France struggles to keep older workers in the labour market
After Sophie de la Roche lost her senior job in procurement for hotel group Accor at the age of 54, the French executive sent out more than 400 CVs over two and half years before landing another role.
As an older worker, she said, “my impression was that my candidacy was not even really being considered”. She eventually joined a network for senior executives and found a post at an industry trade group. “I am convinced it helped that the hiring manager was also older,” she said.
The issue of older employees has come to a head once more in France as President Emmanuel Macron prepares a draft law to raise the minimum retirement age to 65 from 62, an unpopular proposal that unions have vowed to fight.
In a television interview earlier this month, he appealed to citizens’ sense of solidarity and argued that only by people working “a bit longer” could France ensure the financial viability of its pension system as people lived longer. Paris is also under pressure from Brussels to improve its public finances.

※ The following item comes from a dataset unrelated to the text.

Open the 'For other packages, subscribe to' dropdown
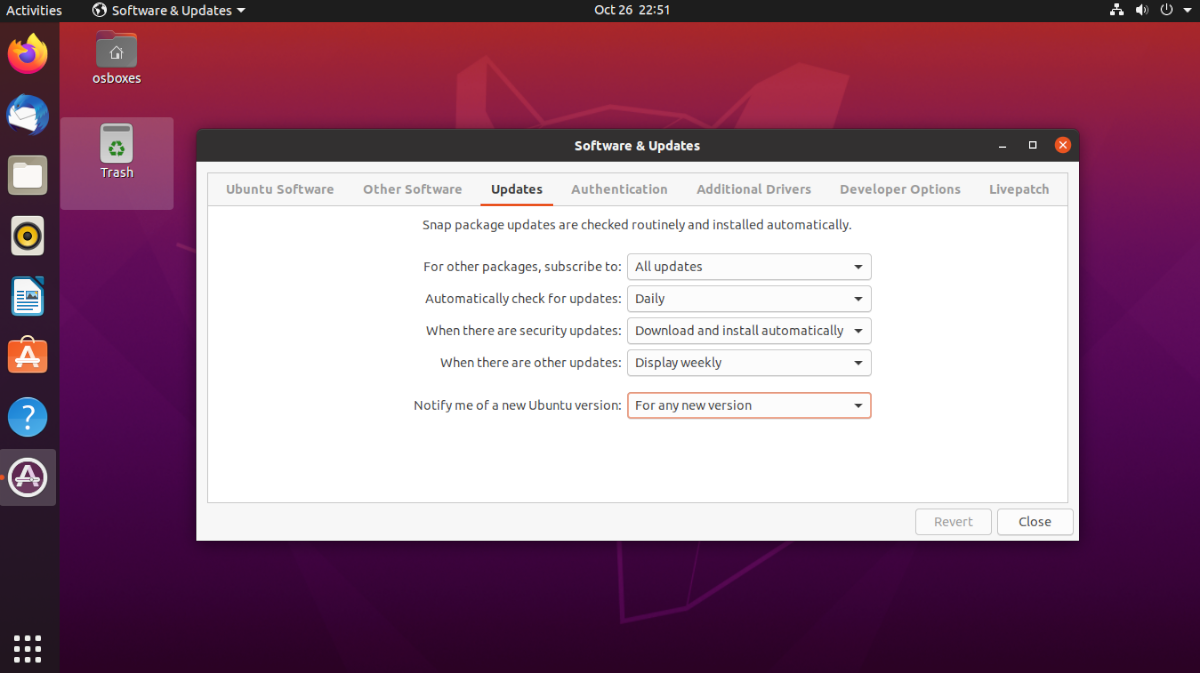 coord(748,266)
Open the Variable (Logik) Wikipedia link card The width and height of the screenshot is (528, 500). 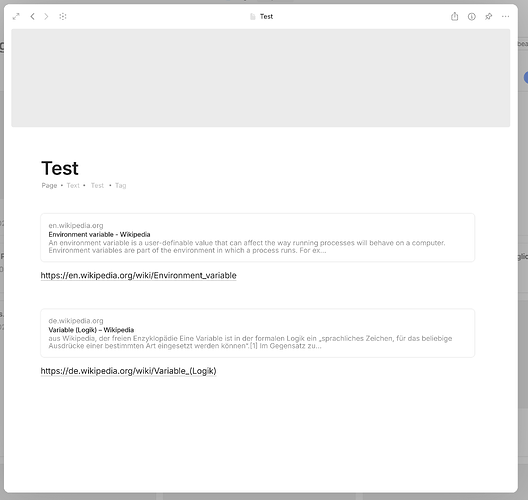coord(258,333)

However, many older jobseekers say they want to work but companies are unwilling to hire them or often ease them out through redundancies.
France is relatively poor at keeping older people in the workforce. Its employment rate for 55 to 64-year-olds is 56 per cent, compared with a 59 per cent average in EU countries and 61 per cent across the OECD. Only about half are still working when they reach 62.
The state pension system, which relies on current workers funding retiree benefits, will have a slight budget surplus this year, according to government estimates. But deficits are forecast for coming decades as the number of workers per retiree falls from 2.1 in 2000 to 1.7 in 2020 and a projected 1.2 by 2070.
Addressing the challenges faced by older workers will be an important factor in whether Macron succeeds.
Prime minister Élisabeth Borne will lay out the government’s plans in January, and has hinted at two options: raising the minimum retirement age to 65, or to 64 but lengthening the time people must work for a full pension. Securing passage through parliament may prove challenging given Macron’s centrist alliance has lost its majority, so the government may resort to a constitutional provision that allows it to be passed by decree.
Polls show about 70 per cent of people in France oppose raising the retirement age. Macron’s last attempt to reform pensions in 2020, was abandoned in the face of street protests and the Covid-19 pandemic.
Labour unions warn that without a strategy to help older workers find and keep jobs, raising the retirement age will lead to more people claiming unemployment and other benefits.
“Raising the retirement age will lead more older people to stay in the workforce longer but it won’t solve the problems for those who are out of work,” said Monique Lubin, a senator from the Socialist party who co-wrote a 2019 Senate report on the issues facing older workers. “Employers already see 55-year-olds as unattractive candidates, so it will be even more difficult for jobseekers aged 60 or 61.”
The report cites a range of factors that make it difficult for such workers to find employment in France, including age discrimination and the perception that their skills are out of date or that they command higher wages than younger staff.
The French employers’ federation Medef, which supports raising the retirement age, disputes the argument that companies are to blame for seniors leaving the workforce early and has lobbied against the idea of legally binding quotas for older workers.
France’s labour force participation rate is similar to other OECD countries until the age of 60, when it drops off steeply to the fifth-lowest among the organisation’s 38 members, according to OECD data.
The average age at which people leave the labour market is 60.4 for men and 60.9 for women, compared with the EU average of 62.6 for men and 61.9 for women and the OECD average of 63.8 for men and 62.4 for women.
French officials say raising the retirement age is their most powerful policy tool to spur change, pointing to a gradual rise in employment among older people after it was pushed from 60 to 62 in 2010.
Some also argue privately that France’s generous welfare system enables older people not to work and shapes cultural norms under which many see working past a certain age as negative. French workers who lose their jobs when they are over 53 are entitled to unemployment benefits for up to three years, compared with up to two for others. Many use unemployment benefits and then other programmes to bridge the gap until they can claim the state pension.
After becoming unemployed about 10 years ago, Marie Marques, a 60-year-old former journalist, received unemployment benefits until they ran out and then claimed another jobseekers’ allowance. She has since founded a charity, interned at a publisher and worked as an extra on television productions, but has not found full-time work.
“Employers . . . are not interested in benefiting from the experiences of older people,” she said. “Ours is a society that values youth above all.”
On the advice of the government’s employment agency, she trained to become a proofreader, only to find there were few job opportunities because of automation.
France must improve training for older workers but also needs policies to influence employers, said Shruti Singh, an expert on ageing and employment, at the OECD.
“France has invested a lot in training in recent years but it’s not effective enough,” she said. “It probably also needs financial incentives for companies to keep older people in employment, much as it subsidises apprenticeships for young workers.”
But Lubin said previous policy attempts to coax employers into retaining older workers had failed and that the government should consider taking a harder line, with penalties for those that culled such staff. “We’ve tried the carrot,” she added. “It’s time for the stick.”